Макс обернулся. Рядом с ним стоял высокий молодой человек и, тонко улыбаясь, говорил:

– А завтра великий гений Стороженко на наших глазах будет создавать “синтез всех религий”. А наша волшебница Галина Петровна будет учить девушек ворожбе, и со временем они станут настоящими ведьмами.

Незнакомец заговорщицки подмигнул и исчез за ближайшей дверью. Макс из этого сообщения не понял почти ничего, да и говорившего не успел разглядеть как следует. Он пожал плечами и направился к выходу, как вдруг к нему подскочил небритый веснушчатый человек и радостно заорал:

– Здравствуйте! Моя фамилия Соколов, неужели вы меня не помните? А я так даже очень хорошо знаю вашего папу. Он великий человек! Это просто счастье, это небывалая удача, что я вас здесь вижу. Сейчас вы мне расскажете о ваших встречах с гуманоидами. Конечно, конечно. Не спорьте, я знаю, что они у вас были.

Макс протестующе замотал головой. Но рыжий уже схватил его за руку. На шее у него болтался диктофон на шнурочке. И весь он был такой нескладный, со своими желтыми глазами, что Макс почувствовал себя неловко. Он украдкой огляделся, но никто, казалось, не заметил дурацкого положения, в которое его поставили.

– Кто вы? – Растерянно спросил Макс, выдирая руку из клещей уфолога.

– Я Со-ко-лов, – сомнамбулически повторил тот. – Вы меня помните. Вы должны меня помнить. Идемте в кинозал.

Эта странная манера после криков переходить к гипнотическому убеждению сыграла свою роль.

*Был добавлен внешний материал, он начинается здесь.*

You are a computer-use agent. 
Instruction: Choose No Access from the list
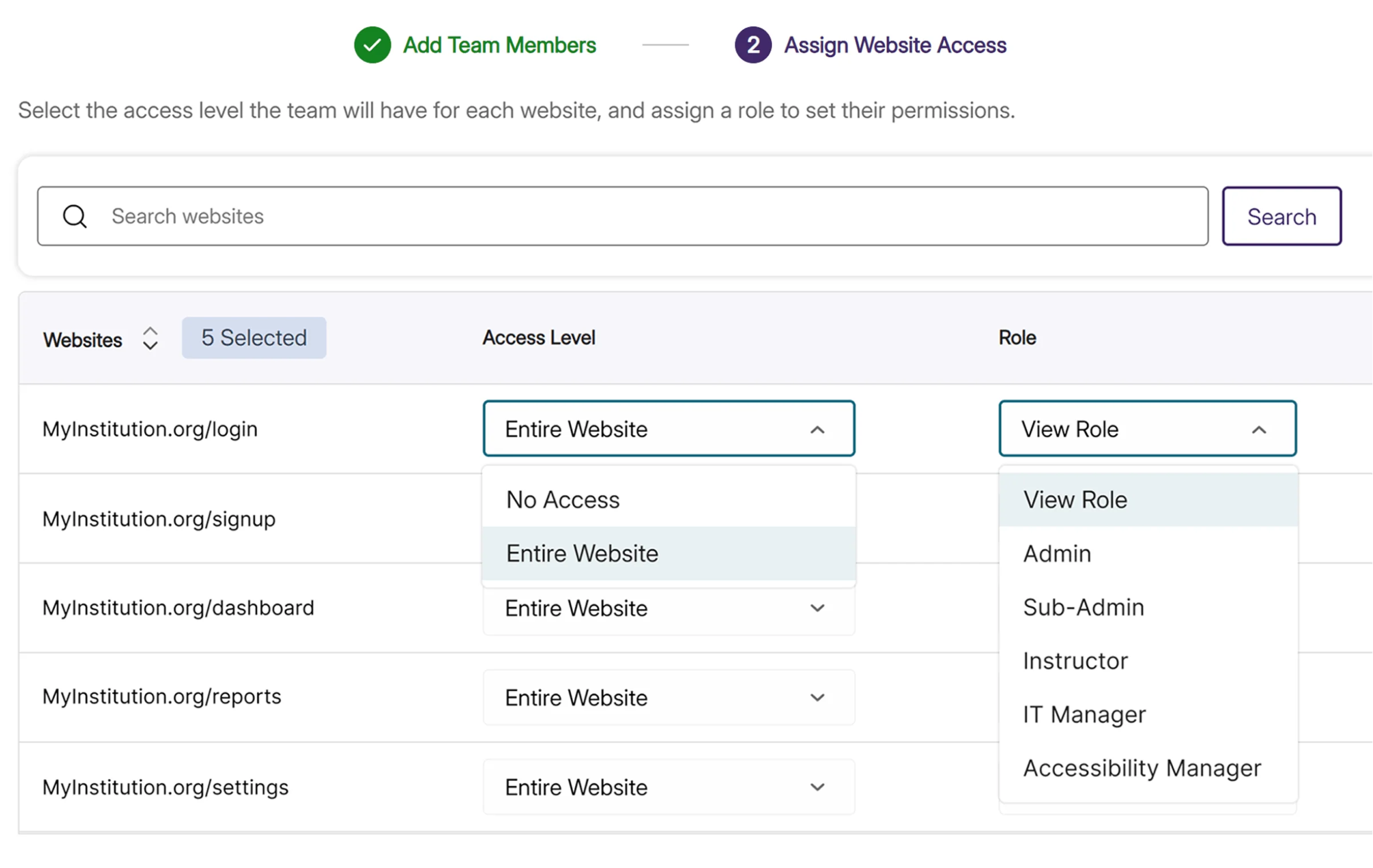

Макс поплелся за ним, проклиная свою нерешительность, себя, а заодно и не подозревающего ни о чем Соколова.

– Вот здесь вы мне все и расскажете, – снова перешел на безапелляционный тон Соколов, присаживаясь на ручку кресла. И тут же включил диктофон.

– Итак, когда вы встретились впервые?

– С кем? – спросил Макс.

– С представителями инопланетной цивилизации, – радостно выдохнул Соколов, похлопывая Макса по руке. – Вот и расскажите, как вы почувствовали, что на вас вышли? Пишу, – и он щелкнул кнопкой.

– Он сказал...

– Кто он?

– Ну, такой зеленый. Он сказал: “Боже, спаси меня от Соколова!” – Последние слова Макс выкрикнул в пустой темный зал.

И тут же услышал ответ:

– Иду, уже иду спасать!

Прямо со сцены спрыгнул тот самый молодой человек, который рассказывал Максу о кришнаитах.

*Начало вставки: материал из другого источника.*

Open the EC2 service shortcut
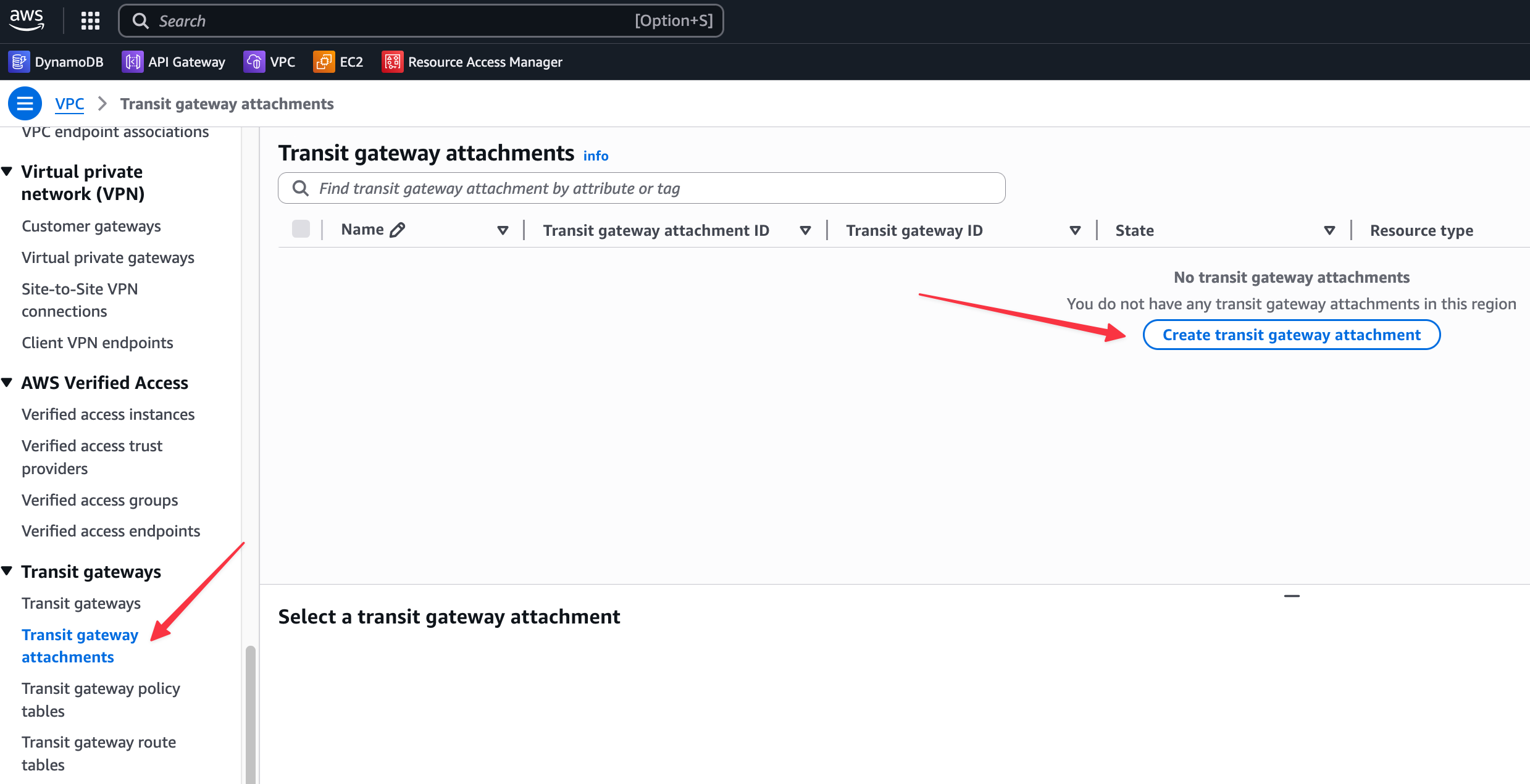Image resolution: width=1530 pixels, height=784 pixels. pyautogui.click(x=337, y=62)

– Ну вот, нигде нельзя поработать, – возмущенно пробурчал Соколов, – этому-то что здесь понадобилось?

– Кто это? – шепотом спросил Макс.

– Валентин. Скептик, циник и всем мешает. Просто проклятие какое-то.

Валентин, размахивая во все стороны руками, пробирался через ряды кресел:

– Я – ужас, летящий на крыльях ночи! Я – Черный плащ! – замогильно вещал он, хлопая сиденьями и создавая жуткий грохот.

Он подобрался, наконец, к совершенно зачарованному этим выступлением Максу и схватил его в охапку. Макс, потеряв равновесие, ткнулся лицом в желтую майку с голубым тигром посередине и вдохнул запах незнакомого горького одеколона.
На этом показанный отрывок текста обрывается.